Locrian Review at Hellride Music
Posted on April 10th, 2009 at 10:29 pm by joe

http://www.hellridemusic.com/forum/showthread.php?threadid=19706

Locrian – Drenched Lands (At War With False Noise / Small Doses)
By Chris Barnes
April 4, 2009

Locrian is comprised of two Chicago area cerebral types, Andre Foisy, and Terence Hannum. Both fellas have a penchant for dark, heavy music – everything from Black Sabbath, to Nortt, to Einsturzende Neubaten to Cathedral and some stuff I’ve never heard of before. That’s saying something because I’ve looked under a lot of rocks in my day for the dark, weird stuff. Andre and Terence play a cinematic type of aural ambiance, instantly calling to mind the great Godspeed You! Black Emperor in its epic scope, albeit visiting some darker areas along the way.

Honestly, atmospheric stuff like this is hit or miss with me, most of it miss because I’m close-minded and curmudgeonly in my old age. Truth be told, I went into Drenched Landscapes with a fair amount of skepticism and came out the other side an hour later having a ton of respect for these guys. It’s definitely mood music, great stuff to listen to while I pack orders late at night but not the kind of thing I’d spin with the top down on a sunny day. Or on any type of psychotropic drug. One misfire of a synapse and the whole world could tumble down on you.

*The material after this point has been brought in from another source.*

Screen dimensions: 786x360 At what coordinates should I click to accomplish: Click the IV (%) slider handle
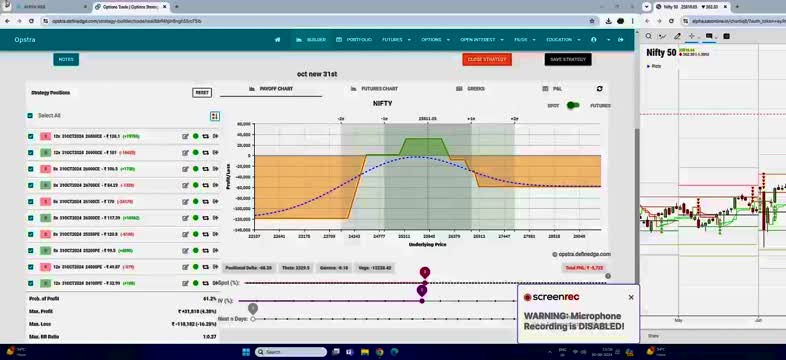point(422,301)
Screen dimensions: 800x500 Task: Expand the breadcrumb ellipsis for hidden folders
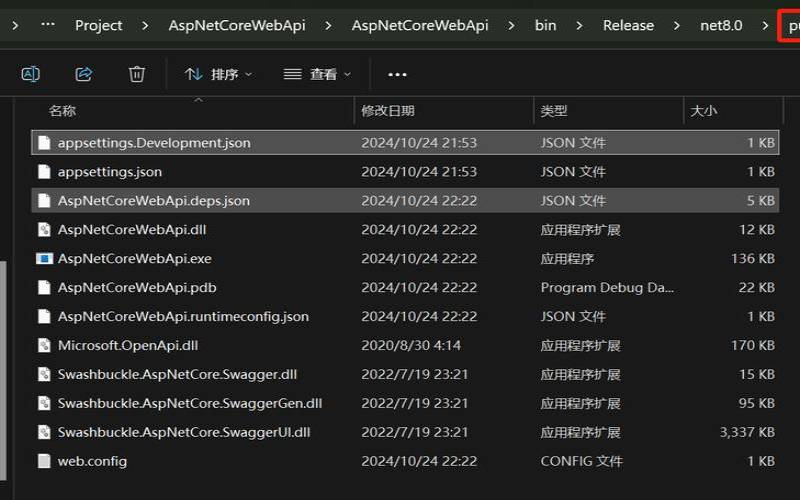[47, 25]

I like the way the guys balance texture and structure – every change is subtle, they didn’t take the obvious “loud/soft/loud/soft” approach that often comes with stuff like this. “Obsolete Elegey in Effluvia and Dross” (yeah, they take the Moss approach to plenteously ridiculous song titles, but stick with me), lulls you in with discordant strumming and electronics and then abrupt silence. It definitely caused a physical reaction, making me look back at the CD player to see what caused the interruption in my little sonic world. Thus, it forced me to reflect a little bit on the song that came before before the sudden silence. “Ghost Repeater” illicted tangent-oriented thinking about the different sounds being used – together, the electronics and guitar were unsettling, but separated from each other, each sound would have a null effect on me, probably wouldn’t even think about it. The fact that I’m taking the time to even think about innocuous minutia like this tells me that these guys are quite good at painting a sonic picture. They use subtle strokes and shades instead of going in with friggin’ paint roller.

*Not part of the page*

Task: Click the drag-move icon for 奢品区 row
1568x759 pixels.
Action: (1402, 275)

The pleaser (or the alienator, depending on how you feel about this stuff) is the 30 minute “Greyfield Shrines” which is such a slow-burning slow burner that once it’s over, you may realize you never saw the spark. This is a monster track that is, funny enough, not unlike waiting for a teapot to boil, being totally present in the moment, noticing the shades of the flames in the burner, the chip in the lacquer on the stove, the graceful curvature of the spout and the slow boil and the cresendo of the pot’s whistle. It’s another very unsettling track, I kept getting the vibe rolling in my head that it sounded like a soundtrack for magick gone south… very south, on a very large scale. Like looking at a Bosch painting closely from either end and going toward the middle.

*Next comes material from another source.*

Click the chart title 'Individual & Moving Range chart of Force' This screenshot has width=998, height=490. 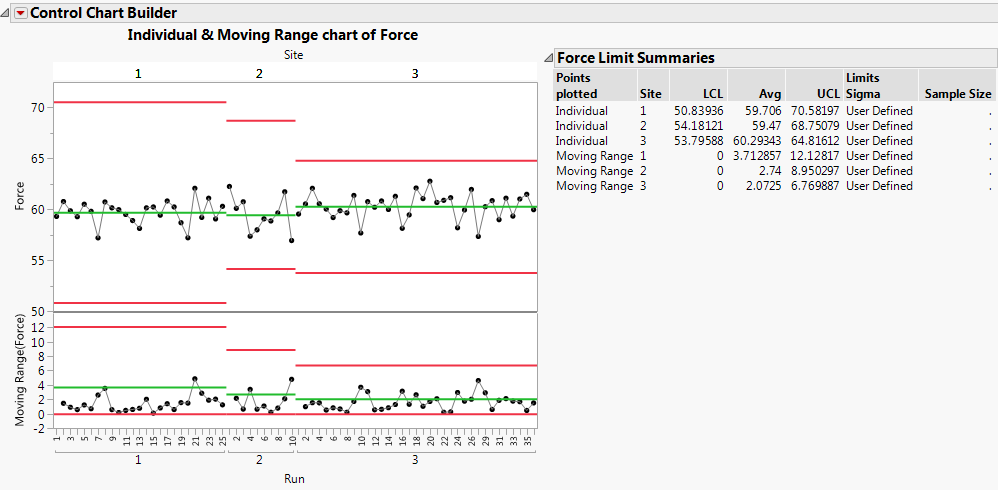click(x=273, y=35)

The packaging also deserves mention, a nice digipack design that opens from the top and contains a four page booklet, sticker and patch. It doesn’t have your typical Black Metal or Doom Metal imagery, just a black and white photo on the front of a highway that hasn’t seen traffic in awhile and the resulting decay and overgrowth. Nice symbolism for the music inside, the whole package ties in very well together. I look forward to hearing whatever else Locrian puts out in the future. Hopefully the Locrian project doesn’t stop here.